**DIRECTIONS FOR THIS TASK**
In the entries that follow, the lines from the one with "[Call Now Button] (364, 2140)" through the one with "Organik Sertifikamız (558, 1969)" are the ones to write out, exactly and with both ends included. Nothing else should appear.

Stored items
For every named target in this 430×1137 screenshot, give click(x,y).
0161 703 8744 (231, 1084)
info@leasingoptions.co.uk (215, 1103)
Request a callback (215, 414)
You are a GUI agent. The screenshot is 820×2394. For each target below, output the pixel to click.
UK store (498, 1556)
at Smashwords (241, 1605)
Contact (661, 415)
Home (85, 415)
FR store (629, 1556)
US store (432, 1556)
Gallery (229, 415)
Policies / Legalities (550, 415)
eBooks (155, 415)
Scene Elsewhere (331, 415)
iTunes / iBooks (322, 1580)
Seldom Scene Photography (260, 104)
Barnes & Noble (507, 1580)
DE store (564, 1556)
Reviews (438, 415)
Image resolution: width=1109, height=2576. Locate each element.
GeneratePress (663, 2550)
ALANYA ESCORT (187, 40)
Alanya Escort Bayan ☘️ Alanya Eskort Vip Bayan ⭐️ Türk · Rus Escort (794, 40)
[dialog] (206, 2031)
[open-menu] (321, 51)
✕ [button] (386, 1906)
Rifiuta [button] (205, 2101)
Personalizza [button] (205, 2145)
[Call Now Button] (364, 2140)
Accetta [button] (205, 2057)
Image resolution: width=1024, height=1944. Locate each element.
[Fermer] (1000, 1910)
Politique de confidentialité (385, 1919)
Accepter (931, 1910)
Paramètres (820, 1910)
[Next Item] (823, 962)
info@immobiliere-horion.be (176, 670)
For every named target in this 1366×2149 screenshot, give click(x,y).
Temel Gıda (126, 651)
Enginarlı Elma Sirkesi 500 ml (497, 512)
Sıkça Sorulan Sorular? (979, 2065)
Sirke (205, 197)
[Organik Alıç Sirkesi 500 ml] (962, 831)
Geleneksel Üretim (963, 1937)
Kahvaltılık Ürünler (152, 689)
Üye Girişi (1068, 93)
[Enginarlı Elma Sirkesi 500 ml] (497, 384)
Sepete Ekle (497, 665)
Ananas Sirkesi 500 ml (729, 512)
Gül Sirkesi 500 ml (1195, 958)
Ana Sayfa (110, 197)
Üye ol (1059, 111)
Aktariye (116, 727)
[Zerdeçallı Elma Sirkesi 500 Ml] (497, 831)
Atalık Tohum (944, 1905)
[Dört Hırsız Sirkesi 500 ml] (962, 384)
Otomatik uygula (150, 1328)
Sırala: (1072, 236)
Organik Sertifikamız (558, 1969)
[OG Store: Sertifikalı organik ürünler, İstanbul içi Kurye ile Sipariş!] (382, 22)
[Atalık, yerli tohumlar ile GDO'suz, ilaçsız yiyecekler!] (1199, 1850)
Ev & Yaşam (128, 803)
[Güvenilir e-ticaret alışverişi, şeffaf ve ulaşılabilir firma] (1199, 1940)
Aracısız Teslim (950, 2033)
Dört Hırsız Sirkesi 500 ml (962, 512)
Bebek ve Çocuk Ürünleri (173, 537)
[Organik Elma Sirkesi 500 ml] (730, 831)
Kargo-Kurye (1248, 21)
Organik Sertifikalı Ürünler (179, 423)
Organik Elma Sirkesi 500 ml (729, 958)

**TASK ANSWER**
[Call Now Button] (364, 2140)
Accetta [button] (205, 2057)
Image resolution: width=1024, height=1944. Locate each element.
[Fermer] (1000, 1910)
Politique de confidentialité (385, 1919)
Accepter (931, 1910)
Paramètres (820, 1910)
[Next Item] (823, 962)
info@immobiliere-horion.be (176, 670)
For every named target in this 1366×2149 screenshot, give click(x,y).
Temel Gıda (126, 651)
Enginarlı Elma Sirkesi 500 ml (497, 512)
Sıkça Sorulan Sorular? (979, 2065)
Sirke (205, 197)
[Organik Alıç Sirkesi 500 ml] (962, 831)
Geleneksel Üretim (963, 1937)
Kahvaltılık Ürünler (152, 689)
Üye Girişi (1068, 93)
[Enginarlı Elma Sirkesi 500 ml] (497, 384)
Sepete Ekle (497, 665)
Ananas Sirkesi 500 ml (729, 512)
Gül Sirkesi 500 ml (1195, 958)
Ana Sayfa (110, 197)
Üye ol (1059, 111)
Aktariye (116, 727)
[Zerdeçallı Elma Sirkesi 500 Ml] (497, 831)
Atalık Tohum (944, 1905)
[Dört Hırsız Sirkesi 500 ml] (962, 384)
Otomatik uygula (150, 1328)
Sırala: (1072, 236)
Organik Sertifikamız (558, 1969)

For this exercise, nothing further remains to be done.